Echo the listing, starting at the line containing "Given: Click the" and ending with the line containing "Select personal SPD Bank radio button". Omit the pictures from your answer.

### EXCERPTED RECORDS

☆ ☆ ☆ ☆ ☆ ☆ ☆

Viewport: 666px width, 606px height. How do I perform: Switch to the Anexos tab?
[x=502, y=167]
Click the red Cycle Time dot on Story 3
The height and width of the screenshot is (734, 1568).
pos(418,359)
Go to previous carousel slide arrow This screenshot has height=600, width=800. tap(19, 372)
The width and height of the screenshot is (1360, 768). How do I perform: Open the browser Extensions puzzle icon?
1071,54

☆ ☆ ☆ ☆ ☆ ☆ ☆

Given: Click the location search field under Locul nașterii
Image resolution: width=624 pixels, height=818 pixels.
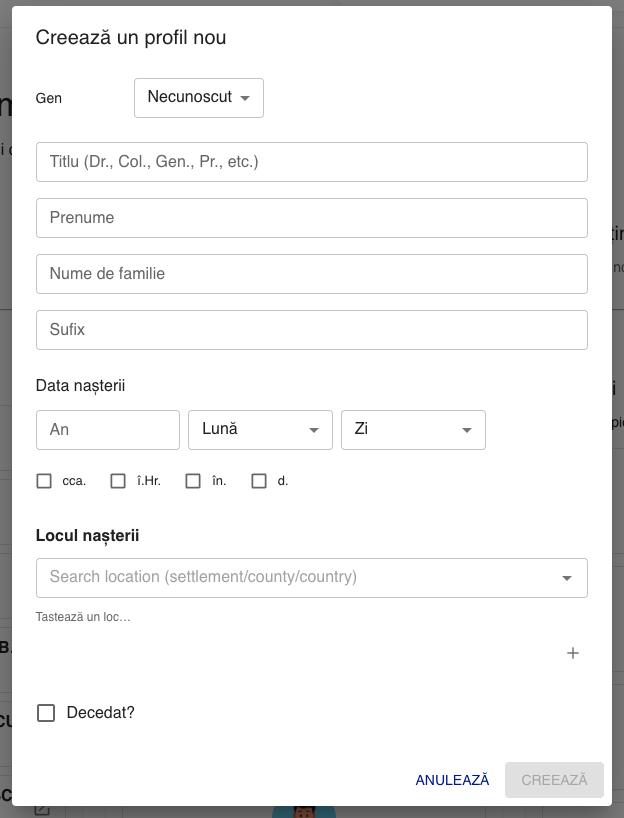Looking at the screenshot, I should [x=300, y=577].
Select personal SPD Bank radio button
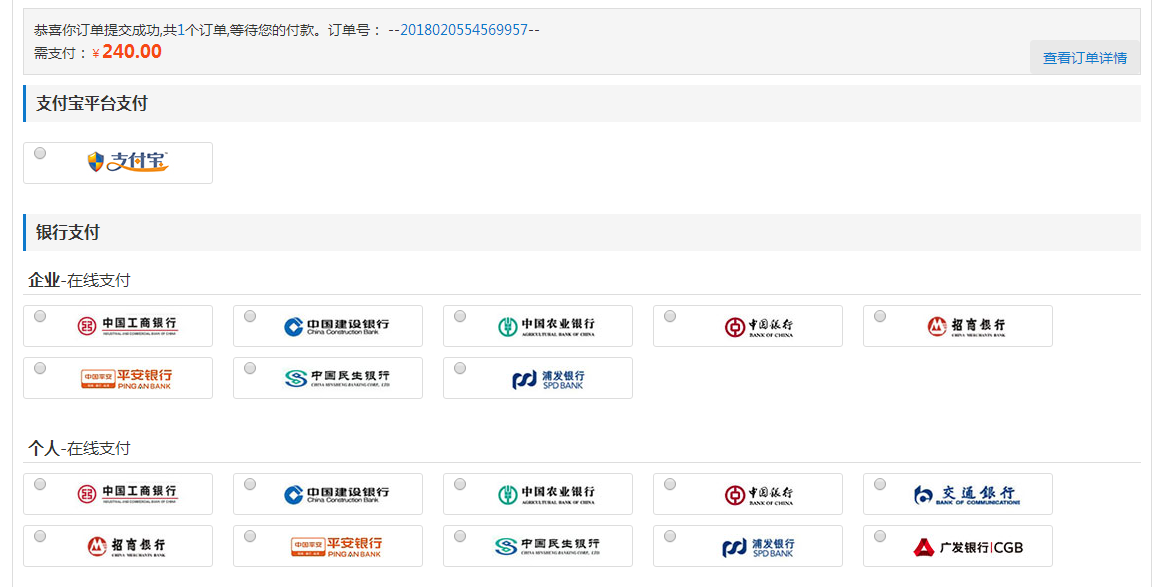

☆ ☆ ☆ ☆ ☆ ☆ ☆

### PROBLEM SOLUTION
Given: Click the location search field under Locul nașterii
Image resolution: width=624 pixels, height=818 pixels.
Looking at the screenshot, I should [x=300, y=577].
Select personal SPD Bank radio button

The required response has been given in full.